Thus one functional area is service assurance, and there are four SAP processes under that function heading: service agreements, customer trouble reporting, customer trouble management, and trouble resolution. Figure 16.2 shows the specific SAP components or application modules that are used to implement (automate) each process.

Figure 16.2
Figure 16.2 SAP components used to implement the four processes under service assurance.

Notice that, although the various components have different names, they often have the same component number. This suggests that the components are in fact subcomponents or modules of larger SAP applications, or that they rely on the same database for stored information. As we suggested earlier, SAP has reengineered its software applications to move them from a client–server architecture to a component architecture, and the original design often shows through.

We illustrated SAP’s telecommunications business architecture so you can compare it with the eTOM business framework developed by the TeleManagement Forum, which is pictured in Chapter 4 as Figure 4.25. The eTOM architecture was developed by a task force of telecommunications managers and uses terms that are probably more familiar to those in the telecommunications industry. The SAP architecture was also developed by a telecom industry group organized by SAP. The resulting framework uses more generic process names since it relies on existing SAP modules whenever possible. In addition, keep in mind that the eTOM architecture was designed to describe a set of processes that might or might not be automated at any given telecom company. The SAP architecture, on the other hand, only lists software components that SAP sells or plans to sell, or that an SAP-associated vendor sells. Each software component may be entirely automated or it may provide user interfaces, so that employees can use interface screens to monitor or control the processing undertaken by the component.

Figure 16.3 illustrates a different SAP business architecture—in this case the architecture for insurance. Notice how similar the lists of functional areas or large-scale processes are. Also, notice that functional areas near the top and bottom of the diagram describe processes that are very similar to those listed on the telecommunications business architecture in Figure 16.1. Once again, the insurance architecture was developed by industry representatives in conjunction with SAP, and as before it relied on standard SAP modules whenever possible.

Figure 16.3
Figure 16.3 SAP business architecture for insurance companies.
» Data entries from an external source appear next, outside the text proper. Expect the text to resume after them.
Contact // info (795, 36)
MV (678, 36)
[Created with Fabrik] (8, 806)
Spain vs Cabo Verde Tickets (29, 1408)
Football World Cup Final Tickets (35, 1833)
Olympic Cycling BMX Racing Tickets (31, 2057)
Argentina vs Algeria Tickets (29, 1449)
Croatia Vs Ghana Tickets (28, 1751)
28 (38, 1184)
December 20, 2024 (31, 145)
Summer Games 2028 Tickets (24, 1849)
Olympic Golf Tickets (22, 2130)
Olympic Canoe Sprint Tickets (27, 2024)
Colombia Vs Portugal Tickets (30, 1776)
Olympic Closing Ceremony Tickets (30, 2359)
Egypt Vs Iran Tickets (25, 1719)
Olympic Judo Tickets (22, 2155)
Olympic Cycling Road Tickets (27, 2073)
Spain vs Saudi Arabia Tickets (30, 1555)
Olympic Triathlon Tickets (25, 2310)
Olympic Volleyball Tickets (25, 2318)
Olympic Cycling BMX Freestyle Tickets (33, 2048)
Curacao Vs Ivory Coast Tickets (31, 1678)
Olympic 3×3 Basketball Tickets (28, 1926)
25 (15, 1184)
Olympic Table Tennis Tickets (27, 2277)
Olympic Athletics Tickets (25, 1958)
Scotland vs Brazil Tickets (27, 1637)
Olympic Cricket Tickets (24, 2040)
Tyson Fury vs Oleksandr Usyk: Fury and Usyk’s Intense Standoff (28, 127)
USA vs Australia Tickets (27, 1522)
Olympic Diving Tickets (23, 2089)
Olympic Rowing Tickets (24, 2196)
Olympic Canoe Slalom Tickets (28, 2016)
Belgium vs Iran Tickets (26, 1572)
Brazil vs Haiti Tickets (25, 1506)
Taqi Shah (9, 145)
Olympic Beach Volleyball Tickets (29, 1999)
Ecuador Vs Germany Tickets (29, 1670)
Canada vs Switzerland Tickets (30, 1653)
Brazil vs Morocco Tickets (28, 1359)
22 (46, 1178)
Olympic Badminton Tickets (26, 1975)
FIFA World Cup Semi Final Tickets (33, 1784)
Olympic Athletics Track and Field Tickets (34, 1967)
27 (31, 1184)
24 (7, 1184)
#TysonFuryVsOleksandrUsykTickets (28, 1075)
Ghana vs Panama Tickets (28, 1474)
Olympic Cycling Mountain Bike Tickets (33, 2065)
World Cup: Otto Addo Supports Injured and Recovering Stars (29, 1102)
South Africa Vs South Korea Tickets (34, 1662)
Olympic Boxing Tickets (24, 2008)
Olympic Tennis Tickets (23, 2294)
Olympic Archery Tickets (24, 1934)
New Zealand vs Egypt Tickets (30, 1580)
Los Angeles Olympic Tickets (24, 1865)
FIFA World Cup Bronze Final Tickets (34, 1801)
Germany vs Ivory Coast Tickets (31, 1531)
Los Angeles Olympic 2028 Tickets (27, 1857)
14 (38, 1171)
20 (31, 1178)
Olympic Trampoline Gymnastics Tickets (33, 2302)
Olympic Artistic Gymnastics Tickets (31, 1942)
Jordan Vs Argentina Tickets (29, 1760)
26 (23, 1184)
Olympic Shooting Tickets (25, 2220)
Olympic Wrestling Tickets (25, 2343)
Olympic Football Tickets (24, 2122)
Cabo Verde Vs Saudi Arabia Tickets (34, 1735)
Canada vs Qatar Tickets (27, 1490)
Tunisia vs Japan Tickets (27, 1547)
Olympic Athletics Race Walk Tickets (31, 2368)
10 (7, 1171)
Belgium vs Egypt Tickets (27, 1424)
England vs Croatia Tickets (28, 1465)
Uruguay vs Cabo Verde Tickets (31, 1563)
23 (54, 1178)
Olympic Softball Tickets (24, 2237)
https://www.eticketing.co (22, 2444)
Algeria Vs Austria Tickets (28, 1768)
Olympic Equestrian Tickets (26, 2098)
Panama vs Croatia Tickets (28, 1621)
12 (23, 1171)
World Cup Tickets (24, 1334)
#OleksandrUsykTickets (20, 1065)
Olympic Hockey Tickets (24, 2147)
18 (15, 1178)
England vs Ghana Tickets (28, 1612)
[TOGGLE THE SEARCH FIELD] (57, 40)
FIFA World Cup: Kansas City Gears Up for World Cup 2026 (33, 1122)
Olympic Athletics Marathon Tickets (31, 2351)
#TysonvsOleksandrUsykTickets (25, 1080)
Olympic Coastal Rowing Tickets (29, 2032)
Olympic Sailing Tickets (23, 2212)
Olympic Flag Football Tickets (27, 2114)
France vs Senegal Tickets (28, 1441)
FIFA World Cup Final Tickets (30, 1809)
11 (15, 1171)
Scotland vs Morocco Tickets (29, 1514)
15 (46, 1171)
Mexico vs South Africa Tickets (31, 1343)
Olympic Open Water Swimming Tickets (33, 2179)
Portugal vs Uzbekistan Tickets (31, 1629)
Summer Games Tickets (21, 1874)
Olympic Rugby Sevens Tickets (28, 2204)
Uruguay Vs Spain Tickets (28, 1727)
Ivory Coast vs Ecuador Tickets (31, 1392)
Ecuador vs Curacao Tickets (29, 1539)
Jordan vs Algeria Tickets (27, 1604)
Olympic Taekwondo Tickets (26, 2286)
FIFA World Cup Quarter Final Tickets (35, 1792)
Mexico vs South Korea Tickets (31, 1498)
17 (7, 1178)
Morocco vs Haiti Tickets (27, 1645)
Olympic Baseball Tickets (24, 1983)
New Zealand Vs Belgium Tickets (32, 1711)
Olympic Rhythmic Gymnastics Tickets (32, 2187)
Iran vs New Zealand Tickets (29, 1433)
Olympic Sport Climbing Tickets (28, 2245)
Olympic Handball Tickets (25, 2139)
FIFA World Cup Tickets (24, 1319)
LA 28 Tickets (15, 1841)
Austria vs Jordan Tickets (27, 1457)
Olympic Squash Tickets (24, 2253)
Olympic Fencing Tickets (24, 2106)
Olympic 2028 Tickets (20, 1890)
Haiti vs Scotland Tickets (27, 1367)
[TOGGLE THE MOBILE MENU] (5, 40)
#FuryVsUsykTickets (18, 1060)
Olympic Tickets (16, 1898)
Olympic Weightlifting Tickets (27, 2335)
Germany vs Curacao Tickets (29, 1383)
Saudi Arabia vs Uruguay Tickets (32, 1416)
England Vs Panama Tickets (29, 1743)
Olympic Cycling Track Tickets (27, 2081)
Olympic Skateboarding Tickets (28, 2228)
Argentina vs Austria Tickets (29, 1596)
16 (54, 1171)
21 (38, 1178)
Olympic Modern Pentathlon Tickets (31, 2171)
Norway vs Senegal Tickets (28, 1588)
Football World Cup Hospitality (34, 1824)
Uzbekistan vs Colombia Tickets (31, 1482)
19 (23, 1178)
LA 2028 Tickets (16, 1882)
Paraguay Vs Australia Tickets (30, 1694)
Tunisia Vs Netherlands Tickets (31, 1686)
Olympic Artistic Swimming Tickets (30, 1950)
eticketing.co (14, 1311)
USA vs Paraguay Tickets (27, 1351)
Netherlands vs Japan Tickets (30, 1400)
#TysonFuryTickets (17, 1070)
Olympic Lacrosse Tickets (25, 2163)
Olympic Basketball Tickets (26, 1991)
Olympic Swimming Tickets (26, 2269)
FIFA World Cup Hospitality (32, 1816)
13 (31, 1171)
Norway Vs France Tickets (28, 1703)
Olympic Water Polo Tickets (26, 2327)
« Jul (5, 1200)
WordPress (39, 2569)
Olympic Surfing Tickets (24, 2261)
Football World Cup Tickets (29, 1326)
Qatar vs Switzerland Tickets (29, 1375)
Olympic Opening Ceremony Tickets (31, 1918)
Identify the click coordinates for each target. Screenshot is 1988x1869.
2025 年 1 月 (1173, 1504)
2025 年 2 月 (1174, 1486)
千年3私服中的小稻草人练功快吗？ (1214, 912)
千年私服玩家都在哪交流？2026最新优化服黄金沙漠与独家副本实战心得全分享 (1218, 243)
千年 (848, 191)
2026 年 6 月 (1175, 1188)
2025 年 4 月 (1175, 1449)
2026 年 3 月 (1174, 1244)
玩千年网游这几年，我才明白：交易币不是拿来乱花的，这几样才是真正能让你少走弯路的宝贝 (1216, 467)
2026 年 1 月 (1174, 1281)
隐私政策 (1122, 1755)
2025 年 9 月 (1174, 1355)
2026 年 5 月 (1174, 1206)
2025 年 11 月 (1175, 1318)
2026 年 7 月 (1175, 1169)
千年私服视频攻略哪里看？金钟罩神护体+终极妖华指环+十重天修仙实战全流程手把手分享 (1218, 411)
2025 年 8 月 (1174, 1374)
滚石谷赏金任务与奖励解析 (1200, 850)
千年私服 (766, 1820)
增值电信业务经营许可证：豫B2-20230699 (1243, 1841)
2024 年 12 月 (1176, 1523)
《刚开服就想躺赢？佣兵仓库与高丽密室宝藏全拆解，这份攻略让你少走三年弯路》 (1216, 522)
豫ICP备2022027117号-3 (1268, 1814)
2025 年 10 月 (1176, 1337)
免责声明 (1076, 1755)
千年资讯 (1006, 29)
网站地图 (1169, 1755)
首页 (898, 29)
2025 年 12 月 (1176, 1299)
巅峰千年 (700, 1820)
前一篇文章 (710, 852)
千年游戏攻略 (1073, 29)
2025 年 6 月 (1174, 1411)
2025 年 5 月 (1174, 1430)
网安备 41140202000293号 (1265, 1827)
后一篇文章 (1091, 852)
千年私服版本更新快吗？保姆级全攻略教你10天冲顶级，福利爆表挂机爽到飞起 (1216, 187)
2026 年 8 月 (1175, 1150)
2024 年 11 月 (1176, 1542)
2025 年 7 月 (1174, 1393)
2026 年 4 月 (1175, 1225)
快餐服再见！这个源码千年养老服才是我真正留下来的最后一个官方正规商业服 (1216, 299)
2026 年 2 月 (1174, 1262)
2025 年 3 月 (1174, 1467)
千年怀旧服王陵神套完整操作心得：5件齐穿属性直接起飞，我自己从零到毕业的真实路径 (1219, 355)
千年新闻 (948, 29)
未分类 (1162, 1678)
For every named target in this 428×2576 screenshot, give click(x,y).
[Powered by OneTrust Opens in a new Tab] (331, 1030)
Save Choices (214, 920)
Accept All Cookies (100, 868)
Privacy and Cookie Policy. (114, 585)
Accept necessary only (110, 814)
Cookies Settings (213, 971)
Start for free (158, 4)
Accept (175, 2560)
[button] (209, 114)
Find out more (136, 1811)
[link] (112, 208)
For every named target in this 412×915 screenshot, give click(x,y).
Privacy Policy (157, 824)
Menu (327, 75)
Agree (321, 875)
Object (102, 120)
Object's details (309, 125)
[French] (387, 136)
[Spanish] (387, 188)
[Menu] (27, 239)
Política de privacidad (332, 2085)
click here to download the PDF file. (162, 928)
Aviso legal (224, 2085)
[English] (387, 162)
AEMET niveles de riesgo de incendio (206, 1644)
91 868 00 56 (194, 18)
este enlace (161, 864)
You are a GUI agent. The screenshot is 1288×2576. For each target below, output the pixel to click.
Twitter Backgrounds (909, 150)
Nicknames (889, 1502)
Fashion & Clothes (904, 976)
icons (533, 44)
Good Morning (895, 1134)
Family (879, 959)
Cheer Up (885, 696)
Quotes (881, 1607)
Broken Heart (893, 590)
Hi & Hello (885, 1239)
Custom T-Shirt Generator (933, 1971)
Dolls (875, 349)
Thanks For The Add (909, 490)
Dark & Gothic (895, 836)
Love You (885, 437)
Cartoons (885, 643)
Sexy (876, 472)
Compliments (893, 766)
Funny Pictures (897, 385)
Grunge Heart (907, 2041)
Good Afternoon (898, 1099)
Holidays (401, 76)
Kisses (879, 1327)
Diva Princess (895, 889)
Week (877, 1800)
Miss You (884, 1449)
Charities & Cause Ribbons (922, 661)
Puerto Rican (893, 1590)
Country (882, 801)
If a company decides to work with SAP the SAP representative provides the company with a detailed description of the SAP business architecture and the processes making up each component and asks the company managers to choose which they want to use. Once a company has chosen the modules or processes they want to acquire they can tailor them by changing names to match the terminology already in use at the company or by changing the actual processes themselves to conform more closely to practices at the specific company. It’s especially difficult to link SAP components to other components that you use at your company, or to mix modules from more than one ERP vendor.

Tailoring also takes quite a bit of time. More importantly, once an SAP process is tailored it’s harder for the company to use new SAP updates. Before the company can install the updates the company must first tailor the updates to match the existing SAP modules you have already tailored. The cost of tailoring SAP applications rapidly eats into the cost savings that one hopes to get when one buys off-the-shelf software, and raises maintenance costs. A company gets the best buy when it acquires SAP modules and uses them without tailoring, or creates add-on modules that don’t change basic SAP modules.

SAP is in the business of selling processes or components that are very similar. They have created some unique modules for each industry, but overall they still rely on the initial modules they introduced in the 1980s, which include core accounting, inventory, and HR functions. There’s nothing wrong with using standard modules, but any business manager should realize that many competitors are also using SAP modules. Thus using an SAP process doesn’t give a company a competitive edge, but simply provides the company with a clean, modern implementation of a software process.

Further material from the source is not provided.